Outro ponto abordado no livro é a dificuldade da tradução da obra de Tolkien. O próprio Kyrmse foi revisor e consultor das traduções brasileiras de O Senhor dos Anéis, O Hobbit e Silmarillion, além de ter traduzido Contos Inacabados (2002):
 A tradução da obra tolkieniana é imprecisa como todas, e talvez mais difícil do que muitas. Vêm sempre à mente as famosas palavras traduttore, traditore (“tradutor, traidor”). Mas o caminho é pelo menos abrandado pelas orientações que o próprio autor nos legou. (p. 161)

O mais incrível do trabalho de Kyrmse não está nos fatos que ele expõe, mas na vida dedicada ao estudo de Tolkien. Graças a esse empenho, o autor conseguiu descrever a complexidade da criação da linguagem, da fauna, da flora, dos costumes, dos calendários, da disposição geográfica, da passagem do tempo e de muito mais que foi elaborado pelo escritor.

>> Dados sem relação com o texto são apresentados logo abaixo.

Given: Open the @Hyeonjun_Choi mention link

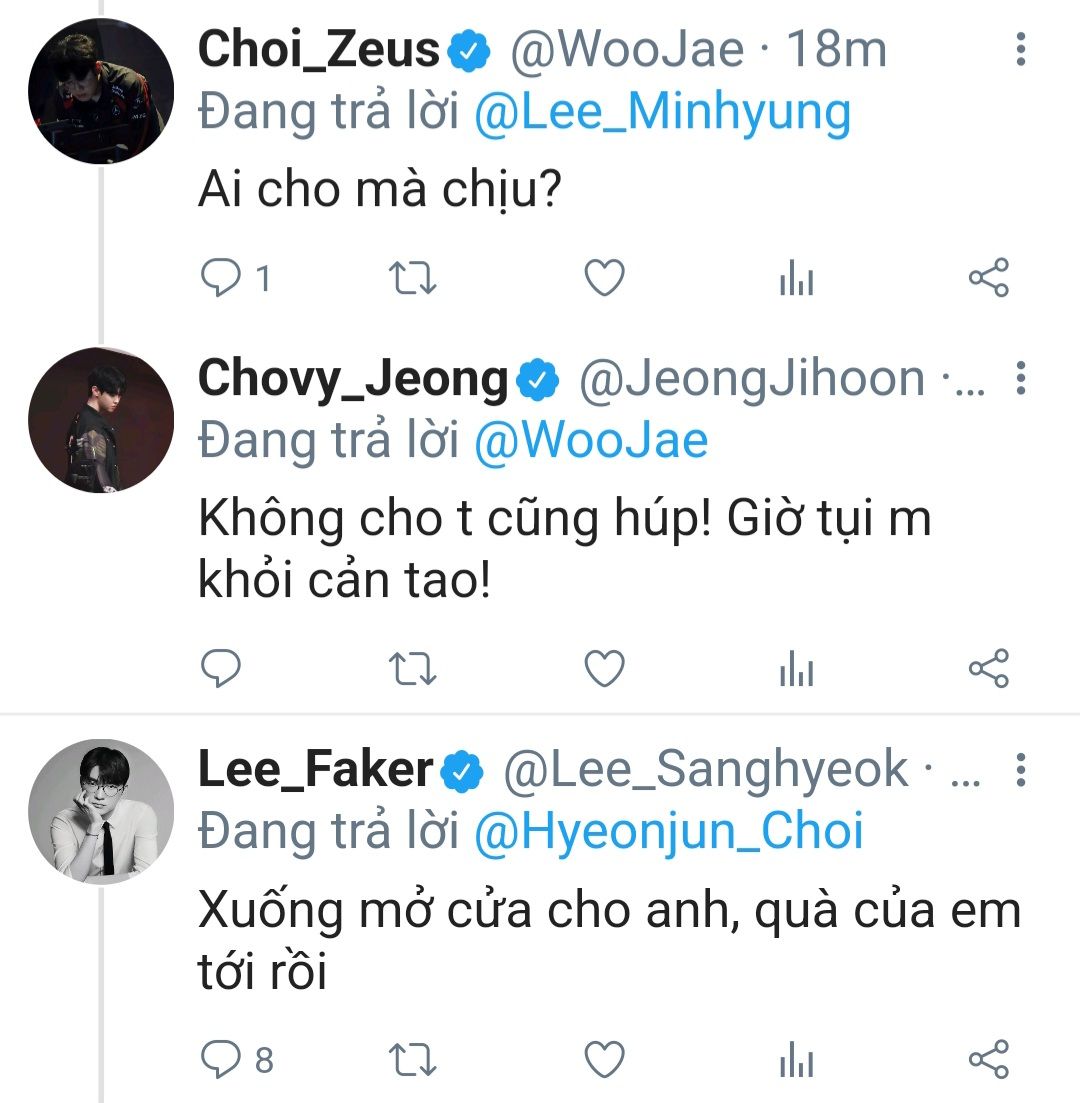Looking at the screenshot, I should [x=668, y=832].
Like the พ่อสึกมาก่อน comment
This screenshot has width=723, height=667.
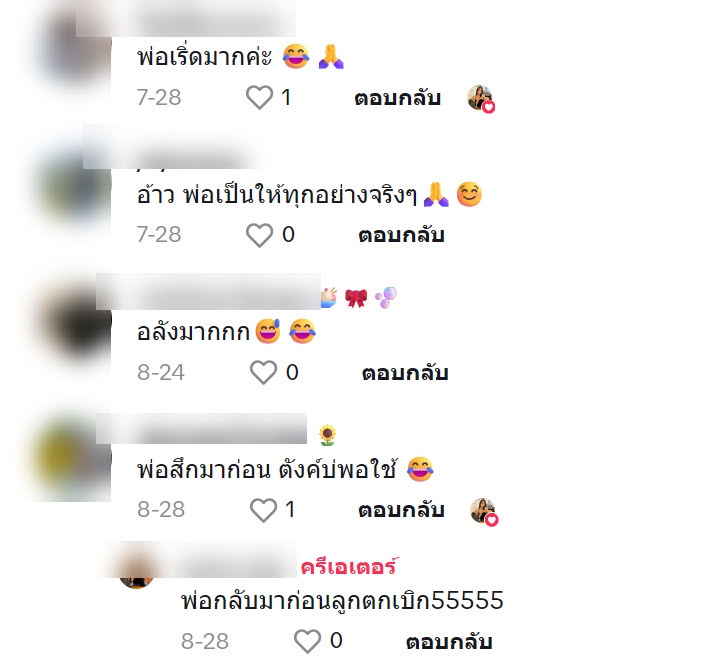click(x=263, y=510)
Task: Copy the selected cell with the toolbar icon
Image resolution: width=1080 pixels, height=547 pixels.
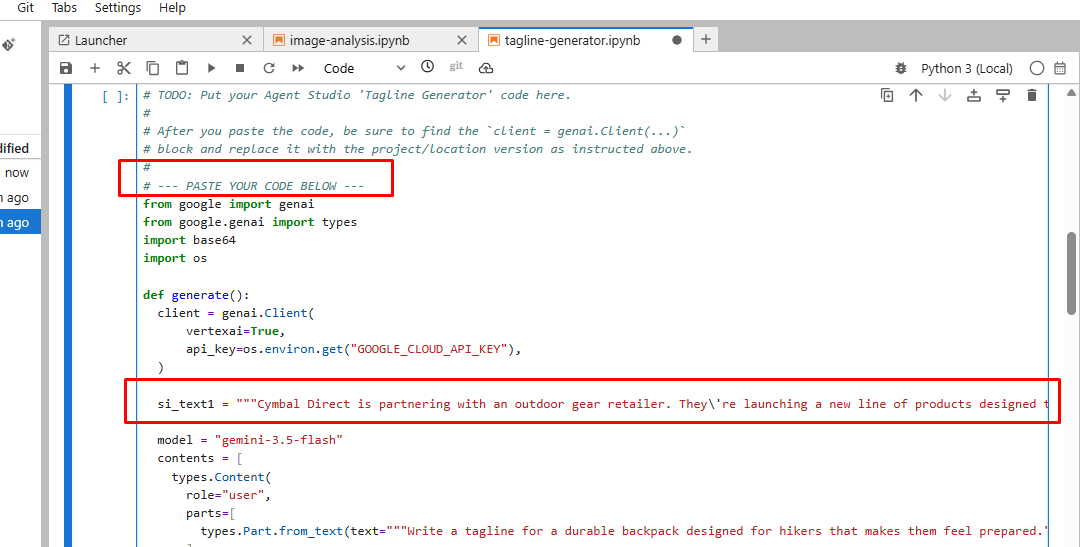Action: (153, 68)
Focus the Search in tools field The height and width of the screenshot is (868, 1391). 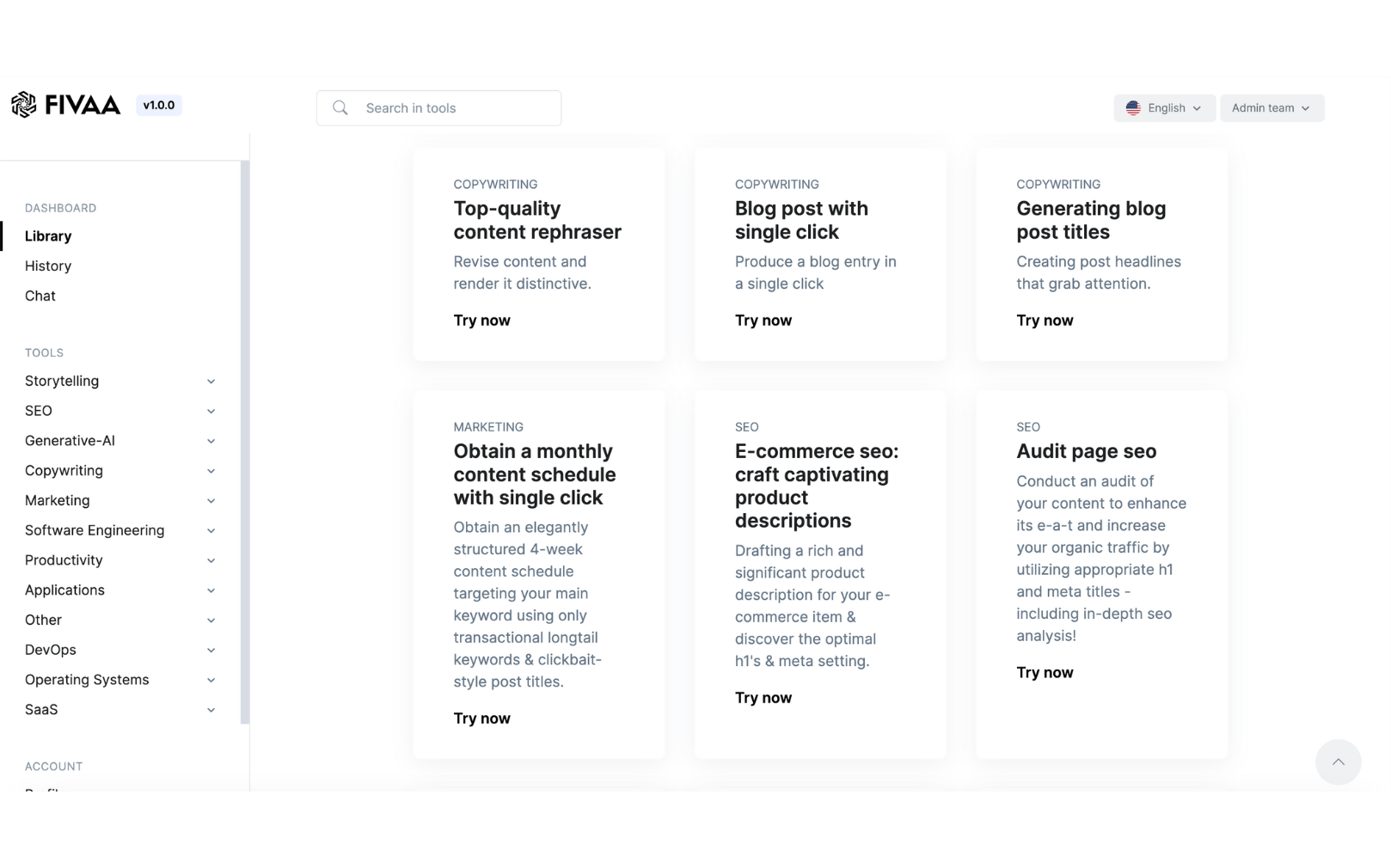coord(438,108)
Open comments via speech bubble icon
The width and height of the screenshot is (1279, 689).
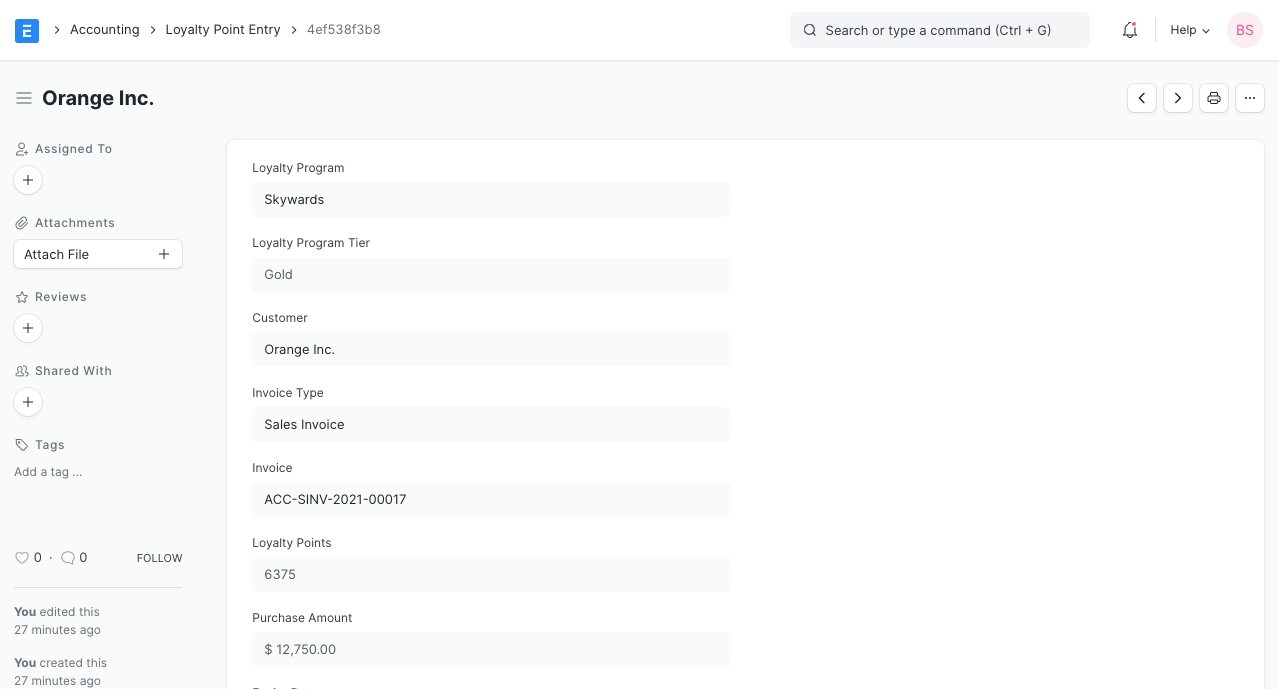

 Desde 2001 fomos agraciados com a melhor versão adaptada dos filmes da trilogia do Anel. A adaptação dirigida por Peter Jackson, também grande fã de Tolkien, é comentada por Kyrmse, que analisa as diferenças entre os livros e os filmes, assim como descreve os defeitos e qualidades das adaptações mais antigas. Sem dúvida, o autor sabe direcionar o leitor para todas as dificuldades de um processo criativo e artístico: o filme não é o livro.
Mais do que tudo, este trabalho existe não apenas para saciar a sede de conhecimento sobre a criação do Mundo Secundário, a metodologia e a mitologia. Mas para que cada vez mais leitores busquem os livros de Tolkien, vejam os filmes e entrem em contato principalmente com O Senhor dos Anéis, o best-seller que, de acordo com Kyrmse, vendeu menos apenas que a Bíblia.